[View in Colaboratory](https://colab.research.google.com/github/ameasure/try_git/blob/master/ELMO.ipynb)

# Setup


In [1]:
!wget 'https://github.com/ameasure/autocoding-class/raw/master/msha.xlsx'
!pip install xlrd



Redirecting output to ‘wget-log.1’.


# Download Training and Validation Data

In [2]:
import pandas as pd

df = pd.read_excel('msha.xlsx')
df['ACCIDENT_YEAR'] = df['ACCIDENT_DT'].apply(lambda x: x.year)
df['ACCIDENT_YEAR'].value_counts()
df_train = df[df['ACCIDENT_YEAR'].isin([2010, 2011])].copy()
df_valid = df[df['ACCIDENT_YEAR'] == 2012].copy()
print('training rows:', len(df_train))
print('validation rows:', len(df_valid))

training rows: 18681
validation rows: 9032


In [0]:
from sklearn.preprocessing import LabelBinarizer

label_encoder = LabelBinarizer().fit(df_train['INJ_BODY_PART'])
y_train = label_encoder.transform(df_train['INJ_BODY_PART'])
y_valid = label_encoder.transform(df_valid['INJ_BODY_PART'])
n_classes = len(label_encoder.classes_)

# ELMO embeddings

ELMO is a pretrained RNN language model. A copy of  it is documented and available on [tensorflow_hub](https://tfhub.dev/google/elmo/2). We can use the tensorflow_hub module to load a copy of the model as follows:

In [4]:
import tensorflow as tf
import tensorflow_hub as hub
from keras import backend as K
from keras.models import Model
from keras.layers import Dense, Input, Lambda, GlobalMaxPooling1D
from keras.optimizers import Adam


# Read in the pre-trained elmo model
elmo_model = hub.Module("https://tfhub.dev/google/elmo/2", trainable=True)

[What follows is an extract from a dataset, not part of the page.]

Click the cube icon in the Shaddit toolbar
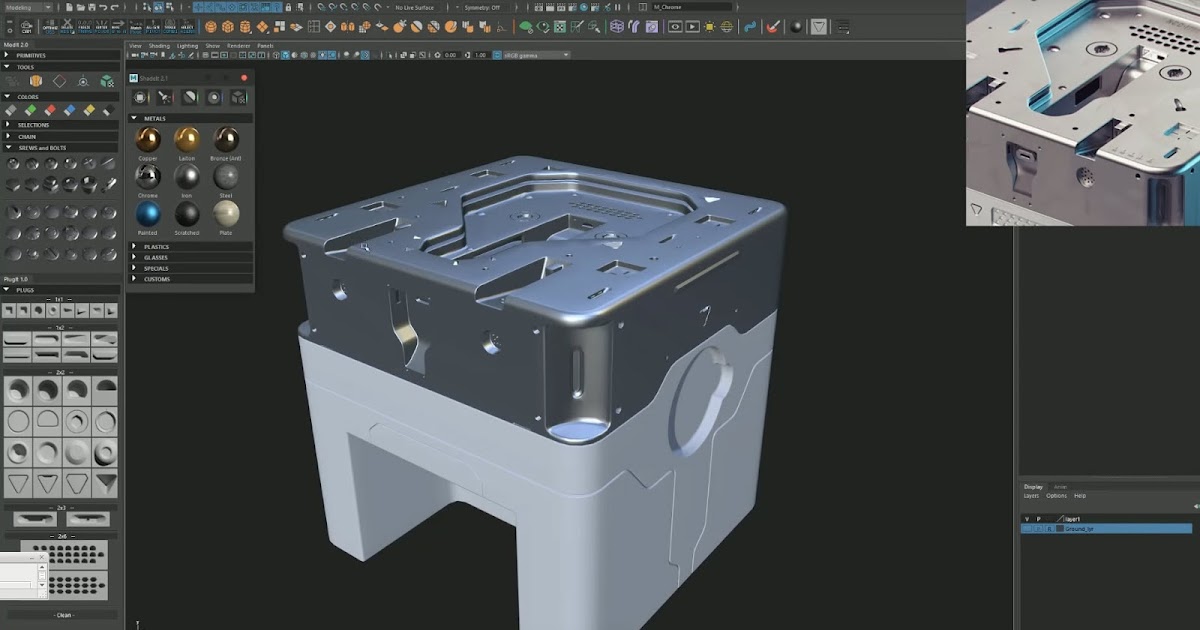The image size is (1200, 630). 236,99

# Create a function that accepts a raw string input x, passes it into the elmo 
# model, and returns the sequence of vectors ELMO uses to represent the input.
# Putting this in a function allows us to connect the elmo_model to a Keras 
# model using a Lambda layer.
def get_elmo_embedding(x):
    return elmo_model(tf.squeeze(tf.cast(x, tf.string)), 
                      signature='default',
                      as_dict=True)['elmo']

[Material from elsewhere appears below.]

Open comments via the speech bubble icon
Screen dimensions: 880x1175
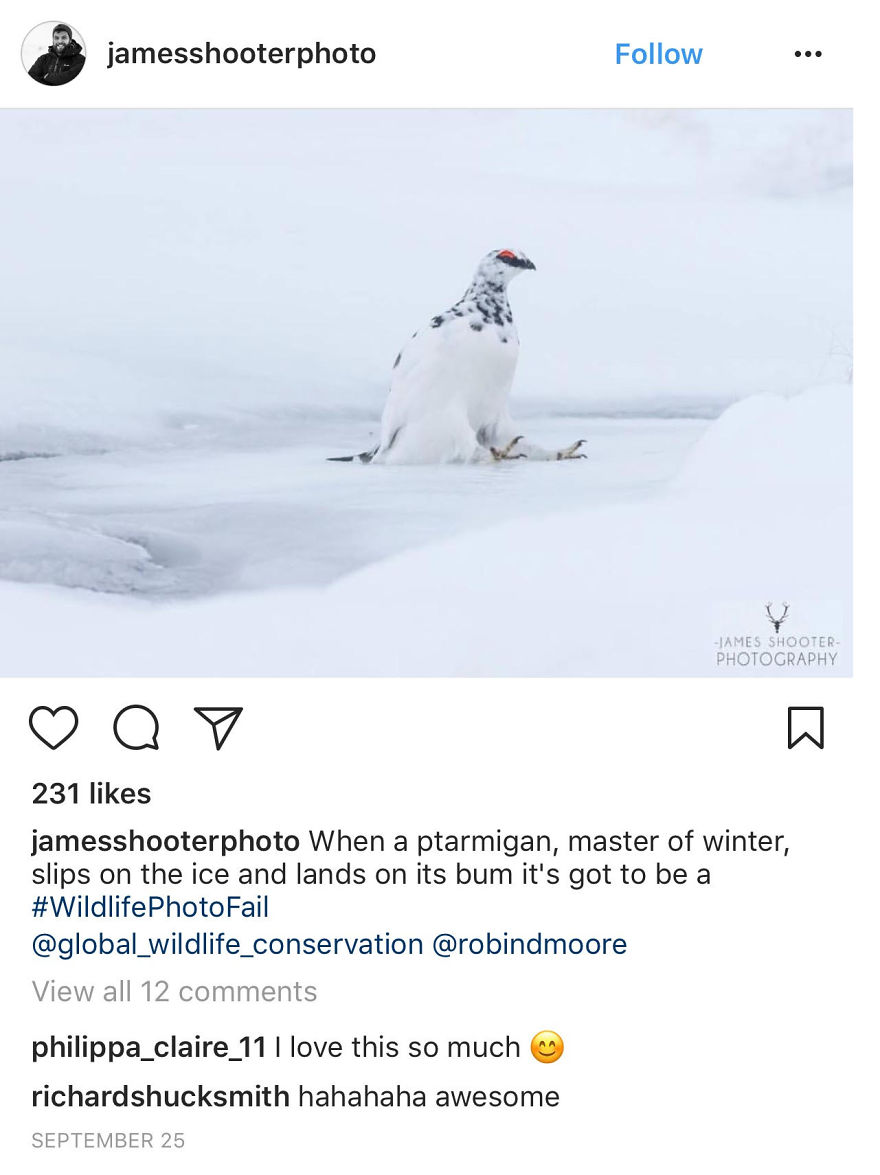click(x=137, y=727)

INFO:tensorflow:Using /tmp/tfhub_modules to cache modules.


Using TensorFlow backend.


# Define and Link the models

We can now load and link this pretrained model with a new model of our design as follows:

In [7]:
# specify the input - ELMO accepts a 1 dimensional vector where each entry is 
# a string representing an injury narrative
text_input = Input(shape=(1,), dtype='string')
# A Lambda layer performs the computation defined by the function it receives.
# In this case that function is the get_elmo_embedding() function defined above. the function feeds data into the ELMO model and returns the output
# output_shape - tells Keras the output of this layer is a variable length (None)
# sequence of 1024 dimensional vectors.
elmo_embedding = Lambda(get_elmo_embedding, 
                        output_shape=(None, 1024))(text_input)
max_pooling = GlobalMaxPooling1D()(elmo_embedding)
# feed the output of the ELMO model into the output layer
# the output layer will predict part_of_body probabilities
output = Dense(units=n_classes, activation='softmax', name='output')(max_pooling)

# tell Keras which layers are the inputs and outputs of our model
model = Model(inputs=text_input, outputs=[output])
# optimizer - the algorithm for calculating the optimal weights (ADAM is a
#   variant of gradient descent)
# loss - the loss function we will attempt to minimize through gradient descent (cross_entropy)
# metrics - the validation metrics we will calculate after each epoch (accuracy)
adam = Adam(lr=.001)
model.compile(optimizer=adam, 
              loss='categorical_crossentropy', 
              metrics=['accuracy'])

INFO:tensorflow:Saver not created because there are no variables in the graph to restore


# Train the model

In [0]:
model.fit(x=df_train['NARRATIVE'].as_matrix(), y=y_train,
          validation_data=(df_valid['NARRATIVE'].as_matrix(), y_valid),
          batch_size=64, epochs=20)

Train on 18681 samples, validate on 9032 samples
Epoch 1/20